8th Sunday after Pentecost
August 7, 2011
The Dance of the Liturgy: The Breakout of Peace
“I hate the passing of the peace,” he said. “Just when I am really deep into the liturgy, suddenly everything comes to a screeching halt while everyone breaks into smiles and handshakes and wanders all over the sanctuary. It’s hard to get back into that quiet place again.”
Oooops. I always enjoyed the ‘break’ in the movement from sitting and listening to sliding into the intensity of the communion liturgy. I think that’s my ADD self that always feels relieved when I get to move around after having to sit still. And then there’s the extrovert in me that welcomes that smile and contact with others in church, too instead of having to keep my eyes forward and my mouth shut.
Those differences are an important consideration, I think. As we come together, our styles and needs collide. It’s as hard for the introverts to step out in the middle of worship to smile and greet others, as it is for us wiggle-worms to sit still through the whole thing without a break. This ‘peace’ is our acknowledgement that we bring our whole selves to worship and become something unique to this moment only in Christ.
We didn’t pass the peace when I was growing up. It has been re-introduced into our worship in the liturgical reforms which came out of the 1960’s and 70’s. But Justin Martyr in his description of what Christians do in worship, says, “at the conclusion of the prayers we greet one another with a kiss. Paul exhorts the church at Rome to “greet one another with a holy kiss,” and in 1 Peter we read, “greet one another with a kiss of love. Peace to all of you who are in Christ.”
“The Peace is no mere gesture, however, for it embodies that reconciliation one with another that Jesus taught was a prerequisite of our eligibility to offer worship. The command is about as explicit a liturgical rubric as you can get: ‘so when you are offering your gift at the altar, if your remember that your brother or sister has something against you, leaver your gift there before the altar and go; first be reconciled to your brother or sister, and then come and offer your gift (Matt 5:23-24),’” This comes from Richard Giles, in his volume about worship (Creating Uncommon Worship, Liturgical Press, 2004).
In John’s Gospel, Jesus says: “Peace I leave with you; my peace I give to you. I do not give to your as the world gives. Do not let your hearts be troubled, and do not let them be afraid,” (14:27) and, “I have said this to you, so that in me you may have peace. In the world you face persecution. But take courage; I have conquered the world!”(16:33).
When we offer a sign of Christ’s peace to each other we say physically what we believe: that we all hold dear the One who is our peace and that the barriers between us have been broken down. We are pledging to take Christ’s peace with us into our real work in the world.
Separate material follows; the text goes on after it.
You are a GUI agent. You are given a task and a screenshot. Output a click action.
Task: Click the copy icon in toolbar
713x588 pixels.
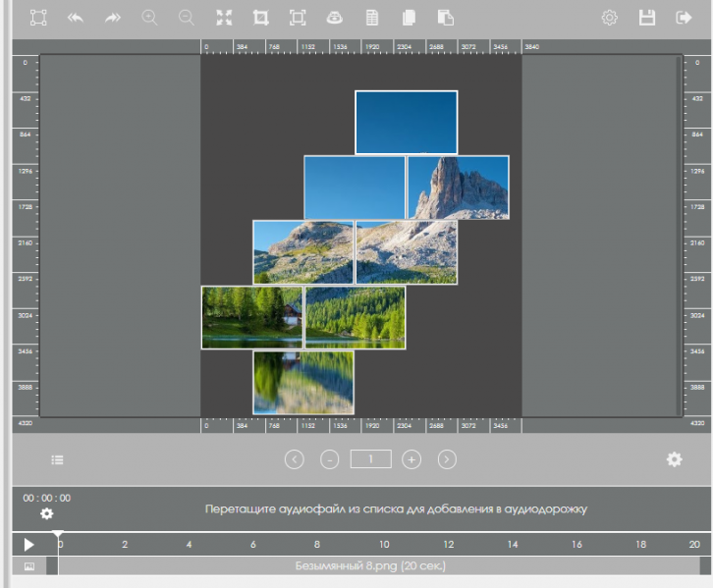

However, Giles warns, the Peace has often become too enthusiastic for its own good, obscuring its purpose if everyone uses the time to catch up, and meet and greet everyone they haven’t seen for awhile. He cautions that the passing of the peace is not meant to substitute for the coffee hour – which serves its own liturgical function.
In the Anglican tradition, the presiding minister introduces the peace as a way to set the scene for its reconciling purpose, for example, using Ephesians 2 : “Christ came and proclaimed peace to you who were far off and peace to those who were near. Let his peace be shared among us, that we may be built together into a dwelling place for God. The peace of Christ be with you all.”
The peace which we share is such a gift and so counter to what the world around us gives. We remember that we are welcomed because of what God has done for us, not because we are so wonderful. Success, wealth, beauty, all of the qualities that are prerequisite for approval in the world are unimportant here. We are loved as we are. We remember that we come together by God’s invitation, not because we deserved to come to God’s house. We remember that our invitation comes at the cost of God’s own life, in the person of Jesus of Nazareth. He came as a gift to claim us through his death and resurrection, guaranteeing our life forever. Our imperfections, our sins, our guilt are erased through God’s love, and the power of evil is buried forever. That is the source of our peace – that in this life and the next we are never alone, we are always in the loving presence of God. No matter what we do, or don’t do, our place in God’s household is certain now and forever. It is in John’s Gospel again that we hear the story: on the day of his resurrection, Jesus appears to the disciples, who are gathered in terror, and says, “Peace be with you.” He shows them his hands and side, and says again, “Peace be with you. As the Father has sent me, so I send you.” And so in our own declaration of the Peace of Christ, he says the same to us. This peace is our gift and our mission, given by the only one who can give the peace we need. May you carry it with you this morning as you go forth, and come to share it with us again.
Now may the peace of God, which passes all understanding, guard your hearts and minds and keep them in Christ Jesus, our Lord. Amen.